Exoneura hackeri

Scientific classification
- Kingdom: Animalia
- Phylum: Arthropoda
- Clade: Pancrustacea
- Class: Insecta
- Order: Hymenoptera
- Family: Apidae
- Genus: Exoneura
- Species: E. hackeri
- Binomial name: Exoneura hackeri Cockerell, 1913
- Synonyms: Exoneura angophorae hackeri Cockerell, 1913; Exoneura insularis Cockerell, 1914;

= Exoneura hackeri =

- Genus: Exoneura
- Species: hackeri
- Authority: Cockerell, 1913
- Synonyms: Exoneura angophorae hackeri , Exoneura insularis

Species of bee

Exoneura hackeri, or Exoneura (Exoneura) hackeri, is a species of reed bee in the tribe Allodapini. It is endemic to Australia. It was described in 1913 by British-American entomologist Theodore Dru Alison Cockerell.

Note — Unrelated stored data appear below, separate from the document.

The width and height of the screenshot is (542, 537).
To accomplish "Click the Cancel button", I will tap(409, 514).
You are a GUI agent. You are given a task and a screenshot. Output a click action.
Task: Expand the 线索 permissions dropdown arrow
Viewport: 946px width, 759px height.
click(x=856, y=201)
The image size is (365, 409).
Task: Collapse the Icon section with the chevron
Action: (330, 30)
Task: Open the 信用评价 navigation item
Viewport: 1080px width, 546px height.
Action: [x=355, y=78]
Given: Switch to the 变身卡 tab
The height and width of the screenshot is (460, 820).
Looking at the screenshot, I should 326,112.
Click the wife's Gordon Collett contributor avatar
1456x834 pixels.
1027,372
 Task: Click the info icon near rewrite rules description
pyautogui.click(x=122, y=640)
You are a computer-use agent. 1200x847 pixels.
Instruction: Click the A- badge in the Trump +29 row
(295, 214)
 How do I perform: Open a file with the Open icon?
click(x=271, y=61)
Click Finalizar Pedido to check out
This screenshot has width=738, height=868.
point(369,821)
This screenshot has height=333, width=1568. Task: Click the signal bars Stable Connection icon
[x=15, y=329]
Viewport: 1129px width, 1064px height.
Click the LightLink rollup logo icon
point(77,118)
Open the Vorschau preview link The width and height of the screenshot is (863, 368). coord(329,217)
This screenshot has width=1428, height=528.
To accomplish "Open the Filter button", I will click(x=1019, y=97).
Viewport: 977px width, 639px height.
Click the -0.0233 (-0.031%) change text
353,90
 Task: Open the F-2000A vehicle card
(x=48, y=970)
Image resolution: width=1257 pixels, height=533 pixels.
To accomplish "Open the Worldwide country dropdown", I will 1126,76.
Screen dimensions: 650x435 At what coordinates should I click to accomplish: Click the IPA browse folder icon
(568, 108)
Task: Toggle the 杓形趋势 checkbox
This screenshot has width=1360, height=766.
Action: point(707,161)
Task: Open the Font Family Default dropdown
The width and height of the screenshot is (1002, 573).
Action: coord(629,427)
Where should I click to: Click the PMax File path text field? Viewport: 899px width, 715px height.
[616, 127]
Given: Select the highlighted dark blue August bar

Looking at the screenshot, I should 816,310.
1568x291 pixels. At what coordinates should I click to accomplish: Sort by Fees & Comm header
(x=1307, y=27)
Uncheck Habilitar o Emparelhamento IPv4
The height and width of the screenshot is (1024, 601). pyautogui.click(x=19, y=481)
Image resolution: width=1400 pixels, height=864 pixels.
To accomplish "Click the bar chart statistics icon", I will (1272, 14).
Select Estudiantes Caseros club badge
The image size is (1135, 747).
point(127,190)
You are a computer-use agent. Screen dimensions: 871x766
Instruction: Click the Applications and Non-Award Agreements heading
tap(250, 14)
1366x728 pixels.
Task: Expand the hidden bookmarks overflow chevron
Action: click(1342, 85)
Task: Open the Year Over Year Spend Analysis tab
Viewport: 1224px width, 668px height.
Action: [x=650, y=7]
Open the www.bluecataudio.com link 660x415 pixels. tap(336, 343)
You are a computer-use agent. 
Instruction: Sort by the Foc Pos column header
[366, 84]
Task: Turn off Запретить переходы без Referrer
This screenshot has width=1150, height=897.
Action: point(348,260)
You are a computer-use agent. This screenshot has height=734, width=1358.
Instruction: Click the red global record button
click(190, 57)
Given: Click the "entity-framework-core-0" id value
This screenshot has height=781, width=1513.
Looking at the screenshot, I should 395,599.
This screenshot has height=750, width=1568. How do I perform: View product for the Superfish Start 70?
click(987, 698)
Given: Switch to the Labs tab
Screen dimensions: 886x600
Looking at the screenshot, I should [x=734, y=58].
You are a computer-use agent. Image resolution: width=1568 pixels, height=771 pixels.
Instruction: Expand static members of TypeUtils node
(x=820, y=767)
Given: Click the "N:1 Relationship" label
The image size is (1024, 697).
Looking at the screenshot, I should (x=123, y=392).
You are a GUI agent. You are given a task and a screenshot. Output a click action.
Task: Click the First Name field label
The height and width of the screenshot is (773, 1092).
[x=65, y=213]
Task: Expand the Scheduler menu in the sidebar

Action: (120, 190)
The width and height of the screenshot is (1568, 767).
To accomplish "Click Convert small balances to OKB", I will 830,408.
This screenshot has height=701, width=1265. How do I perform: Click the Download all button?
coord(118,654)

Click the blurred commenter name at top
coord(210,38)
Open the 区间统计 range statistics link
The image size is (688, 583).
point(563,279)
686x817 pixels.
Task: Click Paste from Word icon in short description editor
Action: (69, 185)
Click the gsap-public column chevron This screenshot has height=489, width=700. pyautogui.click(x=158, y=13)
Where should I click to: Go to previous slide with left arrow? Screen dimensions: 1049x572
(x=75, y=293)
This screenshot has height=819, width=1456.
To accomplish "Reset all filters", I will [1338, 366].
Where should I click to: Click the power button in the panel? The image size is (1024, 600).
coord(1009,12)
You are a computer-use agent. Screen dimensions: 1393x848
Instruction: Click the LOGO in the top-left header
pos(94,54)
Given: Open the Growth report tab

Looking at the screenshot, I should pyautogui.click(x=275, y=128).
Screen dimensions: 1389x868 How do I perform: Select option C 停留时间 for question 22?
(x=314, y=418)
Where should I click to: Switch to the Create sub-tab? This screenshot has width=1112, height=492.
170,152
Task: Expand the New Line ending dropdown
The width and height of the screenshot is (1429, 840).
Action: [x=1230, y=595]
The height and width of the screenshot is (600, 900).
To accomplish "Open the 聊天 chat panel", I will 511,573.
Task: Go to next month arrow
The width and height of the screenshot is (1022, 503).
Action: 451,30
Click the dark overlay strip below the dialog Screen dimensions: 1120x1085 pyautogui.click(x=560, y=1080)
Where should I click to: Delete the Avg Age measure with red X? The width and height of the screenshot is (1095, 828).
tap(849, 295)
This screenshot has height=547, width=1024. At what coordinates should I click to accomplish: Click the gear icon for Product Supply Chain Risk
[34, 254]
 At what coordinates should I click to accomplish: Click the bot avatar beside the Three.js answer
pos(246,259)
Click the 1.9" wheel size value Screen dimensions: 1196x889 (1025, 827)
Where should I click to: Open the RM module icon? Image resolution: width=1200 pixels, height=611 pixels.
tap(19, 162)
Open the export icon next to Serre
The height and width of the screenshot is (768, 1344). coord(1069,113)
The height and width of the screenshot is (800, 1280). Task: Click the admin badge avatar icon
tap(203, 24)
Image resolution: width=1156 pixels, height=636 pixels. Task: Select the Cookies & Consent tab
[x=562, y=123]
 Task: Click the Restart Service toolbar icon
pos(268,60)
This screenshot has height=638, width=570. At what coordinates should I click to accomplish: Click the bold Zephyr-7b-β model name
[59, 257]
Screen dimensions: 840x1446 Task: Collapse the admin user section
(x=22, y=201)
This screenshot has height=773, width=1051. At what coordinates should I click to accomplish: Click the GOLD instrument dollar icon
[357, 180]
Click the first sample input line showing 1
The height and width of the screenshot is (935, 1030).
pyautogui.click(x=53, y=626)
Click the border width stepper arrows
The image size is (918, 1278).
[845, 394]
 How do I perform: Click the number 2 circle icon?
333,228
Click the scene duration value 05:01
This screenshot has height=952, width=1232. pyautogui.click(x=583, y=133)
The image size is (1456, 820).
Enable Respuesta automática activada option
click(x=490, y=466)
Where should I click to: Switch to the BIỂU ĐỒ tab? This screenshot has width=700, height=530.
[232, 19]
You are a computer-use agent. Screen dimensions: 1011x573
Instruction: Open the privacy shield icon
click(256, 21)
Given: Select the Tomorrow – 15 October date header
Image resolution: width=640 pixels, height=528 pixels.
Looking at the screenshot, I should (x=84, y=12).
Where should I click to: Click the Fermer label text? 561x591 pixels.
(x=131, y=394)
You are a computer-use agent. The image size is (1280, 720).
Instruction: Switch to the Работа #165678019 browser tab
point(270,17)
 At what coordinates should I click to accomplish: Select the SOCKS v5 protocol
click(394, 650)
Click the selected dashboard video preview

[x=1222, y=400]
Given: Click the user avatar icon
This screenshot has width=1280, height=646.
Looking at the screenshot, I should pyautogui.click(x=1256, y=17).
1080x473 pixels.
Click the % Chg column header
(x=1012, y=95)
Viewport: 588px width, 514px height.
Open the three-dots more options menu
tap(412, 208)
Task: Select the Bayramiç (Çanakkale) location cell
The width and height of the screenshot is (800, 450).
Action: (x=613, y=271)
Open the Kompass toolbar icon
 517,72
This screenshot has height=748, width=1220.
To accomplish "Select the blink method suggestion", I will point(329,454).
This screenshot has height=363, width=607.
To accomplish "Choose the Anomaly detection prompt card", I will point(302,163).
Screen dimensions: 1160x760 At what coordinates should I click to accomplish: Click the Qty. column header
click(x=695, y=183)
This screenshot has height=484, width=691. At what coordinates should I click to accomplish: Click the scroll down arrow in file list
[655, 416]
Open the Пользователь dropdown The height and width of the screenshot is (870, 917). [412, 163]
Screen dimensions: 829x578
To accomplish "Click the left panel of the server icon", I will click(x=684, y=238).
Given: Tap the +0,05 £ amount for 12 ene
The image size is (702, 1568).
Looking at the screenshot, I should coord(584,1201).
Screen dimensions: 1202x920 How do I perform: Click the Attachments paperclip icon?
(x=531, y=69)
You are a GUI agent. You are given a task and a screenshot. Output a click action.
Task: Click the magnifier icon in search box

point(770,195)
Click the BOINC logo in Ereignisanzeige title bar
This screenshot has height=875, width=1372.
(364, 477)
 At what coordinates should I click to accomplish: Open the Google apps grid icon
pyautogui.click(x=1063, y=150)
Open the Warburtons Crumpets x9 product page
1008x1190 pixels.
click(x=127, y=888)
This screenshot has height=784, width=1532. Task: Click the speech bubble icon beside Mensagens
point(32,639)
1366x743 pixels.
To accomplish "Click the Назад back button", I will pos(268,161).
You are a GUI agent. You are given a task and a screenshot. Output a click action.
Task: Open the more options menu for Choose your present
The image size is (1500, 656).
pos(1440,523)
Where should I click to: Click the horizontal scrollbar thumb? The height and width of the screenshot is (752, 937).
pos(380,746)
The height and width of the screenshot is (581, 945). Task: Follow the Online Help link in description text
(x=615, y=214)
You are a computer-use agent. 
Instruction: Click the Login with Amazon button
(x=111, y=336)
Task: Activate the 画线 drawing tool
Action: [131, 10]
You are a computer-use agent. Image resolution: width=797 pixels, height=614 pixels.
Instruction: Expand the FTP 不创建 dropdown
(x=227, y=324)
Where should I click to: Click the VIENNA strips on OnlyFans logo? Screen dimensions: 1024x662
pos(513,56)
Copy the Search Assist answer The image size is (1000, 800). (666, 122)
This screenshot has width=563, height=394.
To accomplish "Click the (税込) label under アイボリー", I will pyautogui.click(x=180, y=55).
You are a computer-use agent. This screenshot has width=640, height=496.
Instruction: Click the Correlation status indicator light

==Distribution and habitat==
The species occurs in eastern Queensland. Type localities include Sunnybank in Brisbane, and Stradbroke Island.

==Behaviour==
The adults are flying mellivores with sedentary larvae. They nest in the dead, dry stems of plants on rainforest margins. Two or more adult females may occupy one nest, though not all females lay eggs. All the immature stages may be found in the communal chamber, with the larvae fed progressively. Flowering plants visited by the bees include Hibbertia and Leptospermum species.